_Required work_
A: Can you return the part of the sailing blog post between "Part 2 of my" and "with training wheels.", inclusive, word for word?
B: Which places does the sailing blog post name?

_Given passage_
########################################

Tuesday, March 09, 2010
Regular readers of this blog will know that I am a dyed-in-the-wool Laser sailor. Occasionally I even give into the temptation to make fun of other kinds of sailboats. I'm ashamed to admit I have even used phrases like "pontoon boats" and "training wheels" to denigrate catamarans. In my defense I only did it to annoy a certain sailing blogger from the other coast. (Is that a defense? Probably not.)
So how strange it was that on my vacation last December at the Bitter End Yacht Club in the British Virgin Islands I found myself drawn to the dark side. I felt this weird attraction to sailing catamarans. By the end of the vacation I was (almost) hooked. Very strange.
Part 1 of the strange affair came when I took my wife out for a ride on a Hobie Wave on Saturday, our first full day at BEYC. I wrote about it at Tillerwoman's Rules. My wife never sails with me. My wife doesn't like sailing (she says.) But there we were blasting around North Sound on the Wave and she was laughing and having fun! On a catamaran! So that did at least prepare me to start thinking about the possibility that perhaps I ought to keep an open mind on the question of whether or not there might be some merit to catamaran sailing. But don't tell Joe.
Part 2 of my strange affair with cat sailing came on the following Tuesday when I signed up for something described as "Hobie Cat Out of Bounds." Like every sailing resort I have ever been to, BEYC has a defined area for dinghy and beach cat sailing. It's basically the waters that are in line of sight of the watersports center staff, so if that bald old fool with the English accent who takes out a Laser every morning gets himself into trouble they can see him and go out and tow him in. But on Tuesday afternoon there was a trip to "Out of Bounds!" Woo hoo. I had to be part of that... even if it was in boats with training wheels.
On Tuesday morning I did my husbandly duties by going sea-kayaking with Tillerwoman and then I took her for a ride in a Boston whaler. I was beginning to think she really does like boating after all.

########################################

_Source data_
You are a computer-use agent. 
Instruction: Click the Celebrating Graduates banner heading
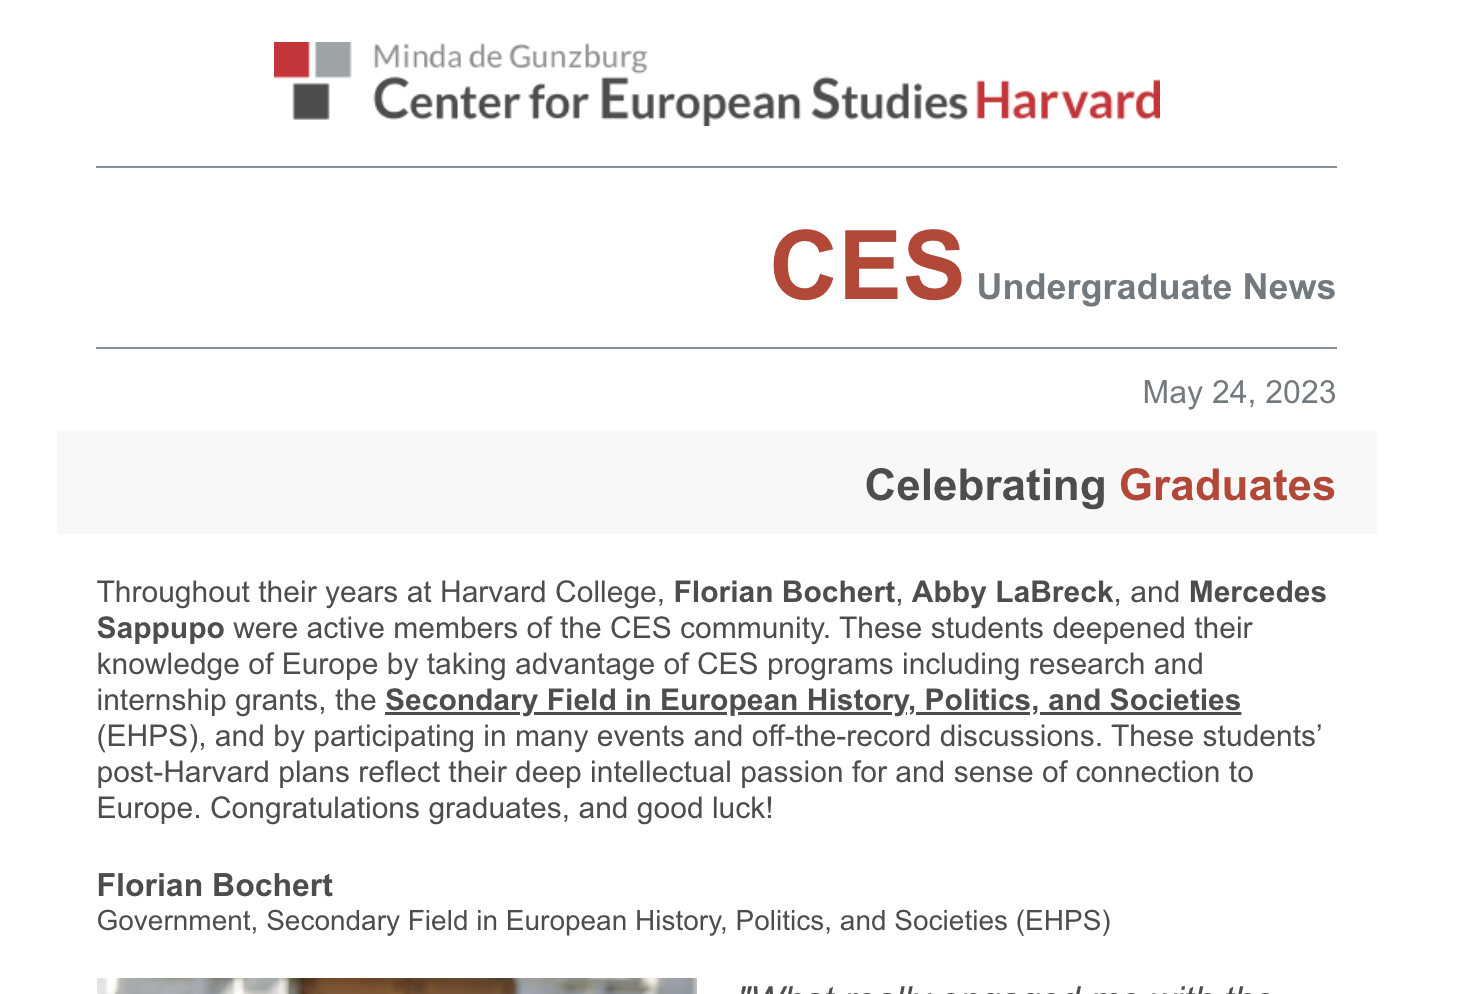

########################################

_Expected answers_
A:
Part 2 of my strange affair with cat sailing came on the following Tuesday when I signed up for something described as "Hobie Cat Out of Bounds." Like every sailing resort I have ever been to, BEYC has a defined area for dinghy and beach cat sailing. It's basically the waters that are in line of sight of the watersports center staff, so if that bald old fool with the English accent who takes out a Laser every morning gets himself into trouble they can see him and go out and tow him in. But on Tuesday afternoon there was a trip to "Out of Bounds!" Woo hoo. I had to be part of that... even if it was in boats with training wheels.

B:
- Bitter End Yacht Club (BEYC)
- British Virgin Islands
- North Sound